Si è aperto questa mattina il tavolo per la trattativa volta al rinnovo del CCNL 2022-2024 dell’Area Sanità. Aran e sindacati hanno concordato sulla necessità di chiudere rapidamente il contratto in modo da aprire la trattativa per il triennio 2025-2027. Un obiettivo, quello di fare presto, condiviso anche dalla Conferenza delle Regioni, che intende riallineare la firma dei contratti al triennio di riferimento.

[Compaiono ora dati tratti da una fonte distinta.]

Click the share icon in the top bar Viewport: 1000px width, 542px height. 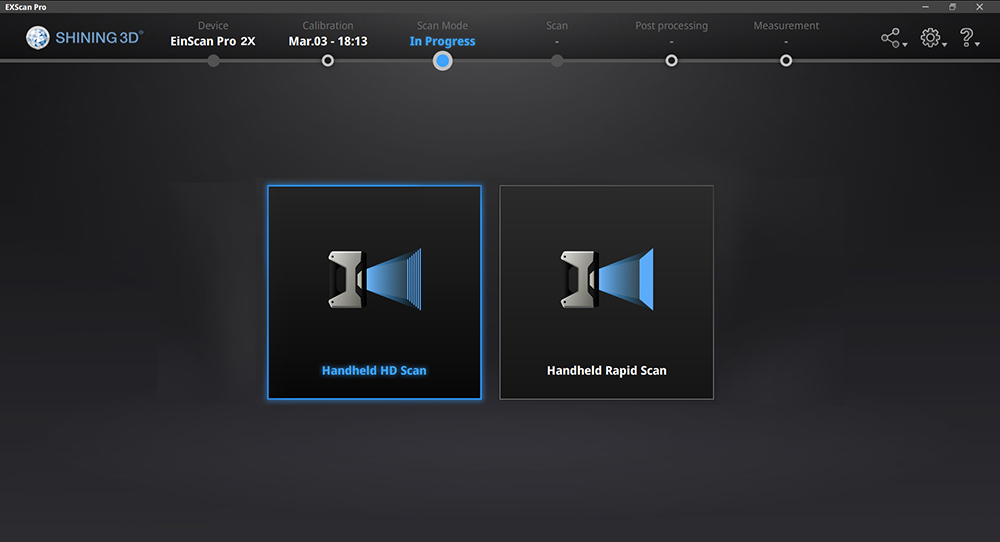[x=889, y=38]
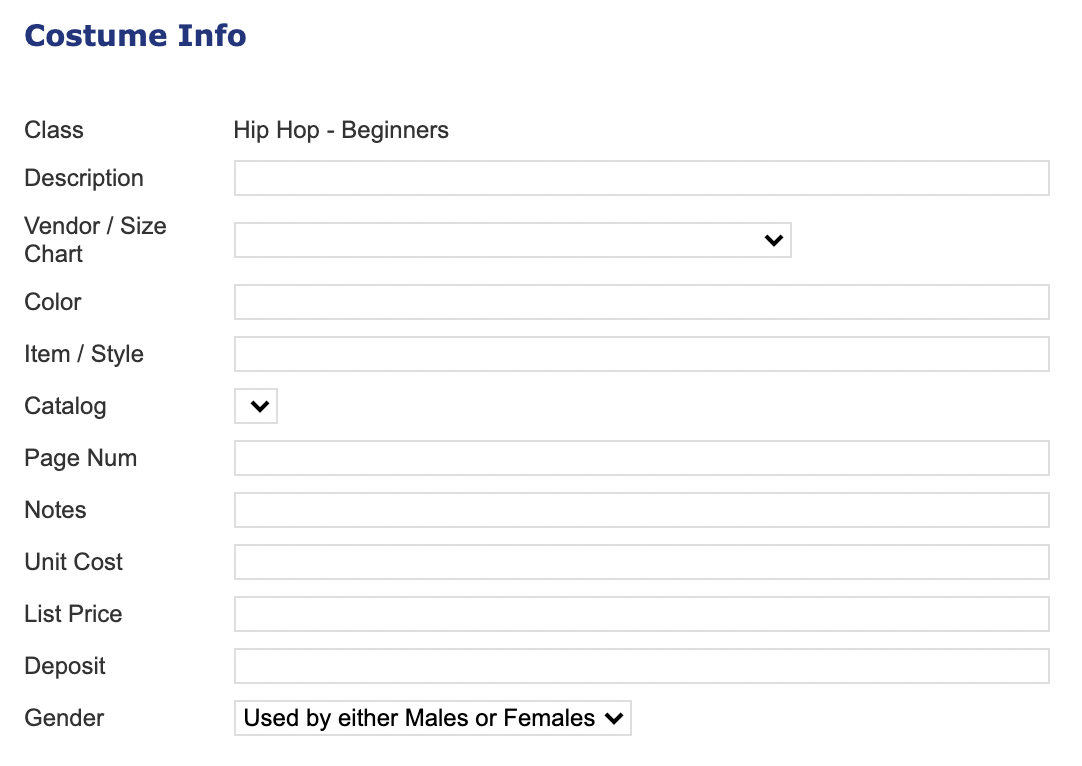Click the List Price input

[641, 614]
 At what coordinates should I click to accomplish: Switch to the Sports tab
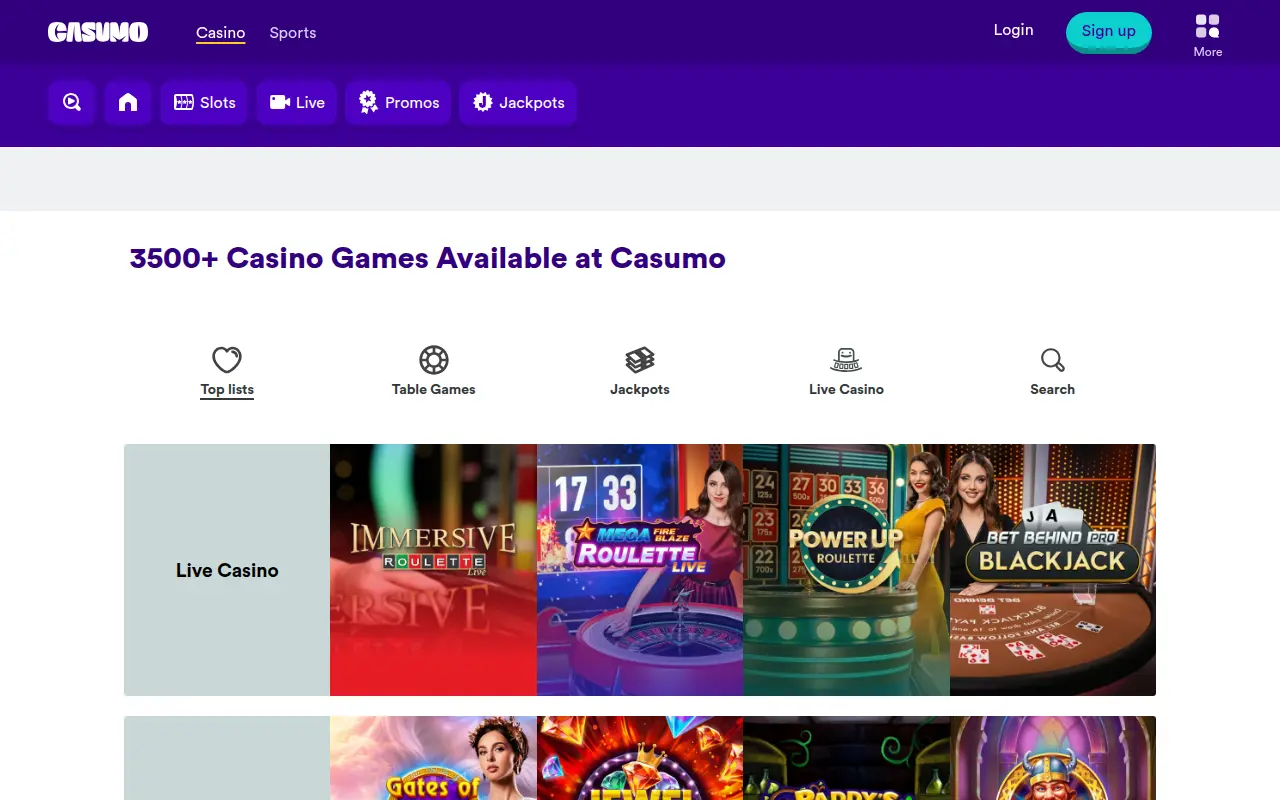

Aran ha riepilogato nel dettaglio le risorse a disposizione, che ammontano a 1,2 miliardi di euro e che consentiranno di avere un aumento medio pari a 491 euro lordi al mese, comprensivo sia delle risorse contrattuali che di quelle extracontrattuali.
Tra le proposte avanzate dalla CIMO-FESMED, la necessità di delineare la platea dei professionisti che devono percepire l’indennità di pronto soccorso, di creare un nuovo incarico a due anni dall’assunzione e di eliminare le penalizzazioni subite dagli extramoenisti nella parte fissa della retribuzione di posizione.
Nella prossima riunione, calendarizzata per il 15 ottobre alle ore 14.30, si discuterà della proposta economica.